EXTRACT PROVIDED —

The Ageing Body
Sister Margaret Dorgan, D.C.M.
First Published In:The Living Pulpit : Dedicated to the Art of the Sermon
“Truly, you have formed my inmost being. You knit me in my mother's womb. I give you thanks I am fearfilly, wonderfully made.” (Ps 139:13-15) Do you sing these words of the Psalmist in praise of the body God has designed for you? Or do you complain—wishing you were taller or shorter, your hair a different color, your skin less dry? Certainly you find yourself taking note of your body's changes when the years add up. As a child, I wanted to get older quickly. I always made sure I described myself in the year approaching: “I'm eight going on nine. Do any of us know an adult who says, “I'm 39 going on 40,?” or “... 69 going on 70”??
My body walks a very different path as the decades increase. Once I could run fast and my body simply perspired more, seeming to delight in the vigor of the pace. Bones and muscles did not admonish me. No warning came forth, objecting to my swiftness. My body was agreeable to most of my decisions, and I rarely paused to consult it, listening to what it had to say. The ageing body however, becomes somewhat intrusive, demanding more attention. At times before going ahead, the body initiates a compelling dialogue about the best way to proceed: Be careful.

DATA SUPPLIED —
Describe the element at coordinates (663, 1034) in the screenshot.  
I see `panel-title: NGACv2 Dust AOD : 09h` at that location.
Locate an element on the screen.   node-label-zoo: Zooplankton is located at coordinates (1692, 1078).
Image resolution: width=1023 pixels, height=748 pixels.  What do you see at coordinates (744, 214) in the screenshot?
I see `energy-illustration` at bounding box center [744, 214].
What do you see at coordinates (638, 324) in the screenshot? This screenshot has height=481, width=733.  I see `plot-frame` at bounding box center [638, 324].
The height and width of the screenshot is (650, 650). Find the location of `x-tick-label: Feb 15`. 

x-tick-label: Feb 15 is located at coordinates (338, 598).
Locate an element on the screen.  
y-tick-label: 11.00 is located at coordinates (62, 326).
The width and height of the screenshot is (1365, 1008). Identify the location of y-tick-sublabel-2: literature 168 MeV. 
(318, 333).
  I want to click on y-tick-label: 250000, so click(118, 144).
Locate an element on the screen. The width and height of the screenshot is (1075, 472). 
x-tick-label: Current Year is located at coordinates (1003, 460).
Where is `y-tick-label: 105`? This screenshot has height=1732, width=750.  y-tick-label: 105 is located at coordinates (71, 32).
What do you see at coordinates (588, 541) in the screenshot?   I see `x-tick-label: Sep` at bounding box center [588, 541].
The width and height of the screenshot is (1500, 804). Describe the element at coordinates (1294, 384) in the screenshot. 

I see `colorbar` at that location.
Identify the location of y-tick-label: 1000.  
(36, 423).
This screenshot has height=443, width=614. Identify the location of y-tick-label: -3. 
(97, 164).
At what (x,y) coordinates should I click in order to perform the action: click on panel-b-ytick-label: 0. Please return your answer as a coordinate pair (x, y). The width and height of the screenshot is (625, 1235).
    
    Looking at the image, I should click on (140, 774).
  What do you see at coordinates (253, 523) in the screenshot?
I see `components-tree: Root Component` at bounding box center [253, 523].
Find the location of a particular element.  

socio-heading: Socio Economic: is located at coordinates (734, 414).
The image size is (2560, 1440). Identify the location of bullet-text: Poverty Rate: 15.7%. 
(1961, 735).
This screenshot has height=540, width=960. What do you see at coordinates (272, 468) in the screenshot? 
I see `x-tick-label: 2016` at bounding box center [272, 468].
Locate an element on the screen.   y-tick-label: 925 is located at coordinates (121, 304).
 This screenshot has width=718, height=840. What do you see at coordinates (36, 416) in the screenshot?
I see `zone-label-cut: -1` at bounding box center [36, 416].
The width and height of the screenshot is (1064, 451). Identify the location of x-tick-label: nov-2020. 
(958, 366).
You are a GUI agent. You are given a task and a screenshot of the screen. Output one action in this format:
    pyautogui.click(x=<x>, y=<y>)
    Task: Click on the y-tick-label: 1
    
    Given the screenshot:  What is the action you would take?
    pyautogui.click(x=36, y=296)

WHAT TO DO —
(1) Please retype the passage of the essay on the ageing body starting with "My body walks" and going on through "proceed: Be careful.".
(2) Convert the entries, starting with the line with "The height and" and going on through the line with "(958, 366).", into a Markdown table with columns n and Line, where n numbers each row and Line holds one line. Leave out blank lines.

ANSWERS FOR EACH ITEM —
(1)
My body walks a very different path as the decades increase. Once I could run fast and my body simply perspired more, seeming to delight in the vigor of the pace. Bones and muscles did not admonish me. No warning came forth, objecting to my swiftness. My body was agreeable to most of my decisions, and I rarely paused to consult it, listening to what it had to say. The ageing body however, becomes somewhat intrusive, demanding more attention. At times before going ahead, the body initiates a compelling dialogue about the best way to proceed: Be careful.

(2)
| n | Line |
|---|---|
| 1 | The height and width of the screenshot is (650, 650). Find the location of `x-tick-label: Feb 15`.  |
| 2 | x-tick-label: Feb 15 is located at coordinates (338, 598). |
| 3 | Locate an element on the screen.   |
| 4 | y-tick-label: 11.00 is located at coordinates (62, 326). |
| 5 | The width and height of the screenshot is (1365, 1008). Identify the location of y-tick-sublabel-2: literature 168 MeV.  |
| 6 | (318, 333). |
| 7 |   I want to click on y-tick-label: 250000, so click(118, 144). |
| 8 | Locate an element on the screen. The width and height of the screenshot is (1075, 472).  |
| 9 | x-tick-label: Current Year is located at coordinates (1003, 460). |
| 10 | Where is `y-tick-label: 105`? This screenshot has height=1732, width=750.  y-tick-label: 105 is located at coordinates (71, 32). |
| 11 | What do you see at coordinates (588, 541) in the screenshot?   I see `x-tick-label: Sep` at bounding box center [588, 541]. |
| 12 | The width and height of the screenshot is (1500, 804). Describe the element at coordinates (1294, 384) in the screenshot.  |
| 13 | I see `colorbar` at that location. |
| 14 | Identify the location of y-tick-label: 1000.   |
| 15 | (36, 423). |
| 16 | This screenshot has height=443, width=614. Identify the location of y-tick-label: -3.  |
| 17 | (97, 164). |
| 18 | At what (x,y) coordinates should I click in order to perform the action: click on panel-b-ytick-label: 0. Please return your answer as a coordinate pair (x, y). The width and height of the screenshot is (625, 1235). |
| 19 |     Looking at the image, I should click on (140, 774). |
| 20 |   What do you see at coordinates (253, 523) in the screenshot? |
| 21 | I see `components-tree: Root Component` at bounding box center [253, 523]. |
| 22 | Find the location of a particular element.   |
| 23 | socio-heading: Socio Economic: is located at coordinates (734, 414). |
| 24 | The image size is (2560, 1440). Identify the location of bullet-text: Poverty Rate: 15.7%.  |
| 25 | (1961, 735). |
| 26 | This screenshot has height=540, width=960. What do you see at coordinates (272, 468) in the screenshot?  |
| 27 | I see `x-tick-label: 2016` at bounding box center [272, 468]. |
| 28 | Locate an element on the screen.   y-tick-label: 925 is located at coordinates (121, 304). |
| 29 |  This screenshot has width=718, height=840. What do you see at coordinates (36, 416) in the screenshot? |
| 30 | I see `zone-label-cut: -1` at bounding box center [36, 416]. |
| 31 | The width and height of the screenshot is (1064, 451). Identify the location of x-tick-label: nov-2020.  |
| 32 | (958, 366). |